You should limit your Admins to as few people as possible, with an eye on spreading out responsibilities across timezones to provide around-the-clock support. For GE Healthcare, there are 4 admins: 2 in India, 1 in Australia and 1 in the U.S. We work closely together an act as one mind.  We listen to the needs of others and work to create solutions. We do not utilize our Admin powers often and we also act as Region Admins and Marketing Approvers.

 

Responsibilities

  • Changes that will affect the entire Marketo instance:
    • Field additions or name changes
    • Program statuses
    • Tags
  • Opportunities to improve the Marketo instance performance and reliability (i.e. SPF / DKIM)
  • User Roles and User Accounts, including LaunchPoint
  • Proactively search logs for issues affecting performance / integrations and coordinate with RA for fixes
  • Involved in new API / Webhook connections
  • Work with designers / RA to test and approve templates
  • Create support tickets if issues cannot be resolved with internal resources
  • Activate new features and create training plan for RAs
  • Work on implementing new features / modules of Marketo and create documentation and training materials

 

Now, there are two other roles worth mentioning:

  • API User

    • A role for APIs wishing to integrate with Marketo.
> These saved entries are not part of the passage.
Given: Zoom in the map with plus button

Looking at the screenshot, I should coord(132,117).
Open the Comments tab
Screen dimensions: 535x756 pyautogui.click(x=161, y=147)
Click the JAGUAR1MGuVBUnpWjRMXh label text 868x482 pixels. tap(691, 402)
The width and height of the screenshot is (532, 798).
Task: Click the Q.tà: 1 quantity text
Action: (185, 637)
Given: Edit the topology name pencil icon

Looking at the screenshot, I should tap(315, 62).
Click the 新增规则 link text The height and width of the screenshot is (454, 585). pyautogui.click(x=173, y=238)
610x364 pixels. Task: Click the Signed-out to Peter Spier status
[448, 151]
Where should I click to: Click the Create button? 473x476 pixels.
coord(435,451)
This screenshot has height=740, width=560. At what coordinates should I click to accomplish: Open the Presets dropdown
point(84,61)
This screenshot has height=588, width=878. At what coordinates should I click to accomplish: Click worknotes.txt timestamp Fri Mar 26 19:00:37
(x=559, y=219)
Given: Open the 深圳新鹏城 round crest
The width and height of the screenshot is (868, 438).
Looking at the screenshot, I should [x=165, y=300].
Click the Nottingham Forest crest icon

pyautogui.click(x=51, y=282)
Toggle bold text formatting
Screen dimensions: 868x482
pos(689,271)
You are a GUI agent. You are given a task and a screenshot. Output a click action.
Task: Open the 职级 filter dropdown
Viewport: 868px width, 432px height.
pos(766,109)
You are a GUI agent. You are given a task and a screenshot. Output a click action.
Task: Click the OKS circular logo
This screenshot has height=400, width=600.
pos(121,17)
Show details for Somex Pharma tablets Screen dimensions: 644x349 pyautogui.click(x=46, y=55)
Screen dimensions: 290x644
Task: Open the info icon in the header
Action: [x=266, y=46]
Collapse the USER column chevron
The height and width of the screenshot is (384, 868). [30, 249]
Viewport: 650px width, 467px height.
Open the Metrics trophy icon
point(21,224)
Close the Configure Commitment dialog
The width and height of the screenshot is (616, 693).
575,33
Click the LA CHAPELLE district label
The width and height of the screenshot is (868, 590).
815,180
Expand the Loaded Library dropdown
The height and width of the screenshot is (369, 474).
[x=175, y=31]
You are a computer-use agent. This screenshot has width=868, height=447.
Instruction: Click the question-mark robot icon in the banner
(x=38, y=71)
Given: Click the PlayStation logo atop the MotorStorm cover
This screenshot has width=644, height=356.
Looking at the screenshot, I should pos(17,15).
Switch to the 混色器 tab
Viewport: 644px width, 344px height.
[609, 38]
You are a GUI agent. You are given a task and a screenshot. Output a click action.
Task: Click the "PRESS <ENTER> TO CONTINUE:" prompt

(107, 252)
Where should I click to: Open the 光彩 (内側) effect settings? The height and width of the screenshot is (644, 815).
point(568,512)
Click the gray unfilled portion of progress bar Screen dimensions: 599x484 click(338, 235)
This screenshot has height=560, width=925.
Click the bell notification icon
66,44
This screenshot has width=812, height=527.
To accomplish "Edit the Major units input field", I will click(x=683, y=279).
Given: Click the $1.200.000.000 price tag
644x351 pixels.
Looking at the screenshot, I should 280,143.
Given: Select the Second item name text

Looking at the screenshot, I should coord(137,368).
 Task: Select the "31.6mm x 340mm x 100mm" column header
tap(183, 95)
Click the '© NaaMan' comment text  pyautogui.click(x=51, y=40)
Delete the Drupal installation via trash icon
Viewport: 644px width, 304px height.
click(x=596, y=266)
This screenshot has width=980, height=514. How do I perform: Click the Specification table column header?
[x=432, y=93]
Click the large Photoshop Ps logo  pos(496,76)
Mandatory for the creation of an API account
  • Agency

    • Hybrid roles created based on the reason and skillset of the Agency.  Typically an Agency will never have access to the Lead Database, Admin Functions or be able to approve or execute a program without vetting from the Admins for skill, understanding of business and security.

 

These are the roles we utilize at GE Healthcare. All of our 160+ users fit into one of these roles and can perform the duties that their job requires to the fullest.  This is also thanks to the program structures and centralization techniques we're utilizing to keep the instance sane.

 

Now it's also worth noting that these roles are only most crucial in a Production environment.  We often have Content Editors or Marketing Approvers who want to model changes or new programs which may require new fields. We require all work of this manner to be performed in a UAT / Sandbox environment and have reviews by the Region Admins and Admins prior to migration to Production.  This is where the Admins have the opportunity to train users on how to accommodate programs without the addition of new fields, or come to consensus on whether or not to add new fields as well as provide rigorous testing on proposed new programs or changes.  This is where Admins, who have knowledge of what other regions are doing, can be of most benefit by using on region's innovation to benefit others.

 

So ends Pat one on Big Marketo.  Let me know what you thought, how you'd improve on what I've detailed or what you'd like to see in a future installment.